Hi @AnnMarieW Thanks for your quick reply. I guess the first method is exactly what we need. We would like to export grid directly.
Also, just out of curiosity, are there any ways to export multiple grids into one excel sheet (one excel sheet display multiple grids)?

Thanks again for your kind help.

You’re welcome @hwang - I’m happy to help.

I didn’t see any examples in the AG Grid docs or on StackOverflow for multiple grids on one sheet. Since you have AG Grid Enterprise, maybe you could ask their support team? If you get an answer using React, I could help adapt it for Dash.

I know for me, when I am trying to combine stuff into multiple sheets in a single workbook, I use Dash to do so.

@hwang

Here is an example as recommended by @jinnyzor for downloading multiple grids into a single Excel sheet.

This uses AG Grid Community and the dcc.Download component.

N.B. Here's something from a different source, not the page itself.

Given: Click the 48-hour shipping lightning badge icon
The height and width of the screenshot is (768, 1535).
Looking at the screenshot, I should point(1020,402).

from dash import Dash, dcc, html, Input, Output, State
import dash_ag_grid as dag
import plotly.express as px
import pandas as pd

df1 = px.data.tips()
df2 = px.data.wind()

app = Dash(__name__)

grid1 = dag.AgGrid(
    id="grid1",
    rowData=df1.to_dict("records"),
    columnDefs=[{"field": c} for c in df1.columns],
    defaultColDef={"filter": True, "sortable": True, "editable": True},
    columnSize="sizeToFit",
)

grid2 = dag.AgGrid(
    id="grid2",
    rowData=df2.to_dict("records"),
    columnDefs=[{"field": c} for c in df2.columns],
    defaultColDef={"filter": True, "sortable": True, "editable": True},
    columnSize="sizeToFit",
)

app.layout = html.Div(
    [
        dcc.Download(id="download-dataframe-xlsx"),
        html.Button("Export grids to Excel", id="btn-export"),
        grid1, grid2
    ]
)


@app.callback(
    Output('download-dataframe-xlsx', 'data'),
    Input('btn-export', 'n_clicks'),
    State('grid1', 'virtualRowData'),
    State('grid2', 'virtualRowData'),
    prevent_initial_call=True
)
def export_data_to_excel(n,rowData1, rowData2):
    dff1 = pd.DataFrame(rowData1)
    dff2 = pd.DataFrame(rowData2)

    # Create a Pandas Excel writer using XlsxWriter as the engine.
    writer = pd.ExcelWriter('new_excel_file.xlsx', engine ='xlsxwriter')

    # Write each dataframe to a different worksheet.
    dff1.to_excel(writer,sheet_name="grids")
    dff2.to_excel(writer, sheet_name="grids", startrow=len(dff1) + 5)

    # Close the Pandas Excel writer and output the Excel file.
    writer.save()

    return dcc.send_file('new_excel_file.xlsx')


if __name__ == "__main__":
    app.run(debug=True)


1 Like

Hi May I ask how you are doing that?

This way in more like writing dataframe to excel instead of grids? In that way only concern I has is how can I keep the style or format when downloading as excel or csv?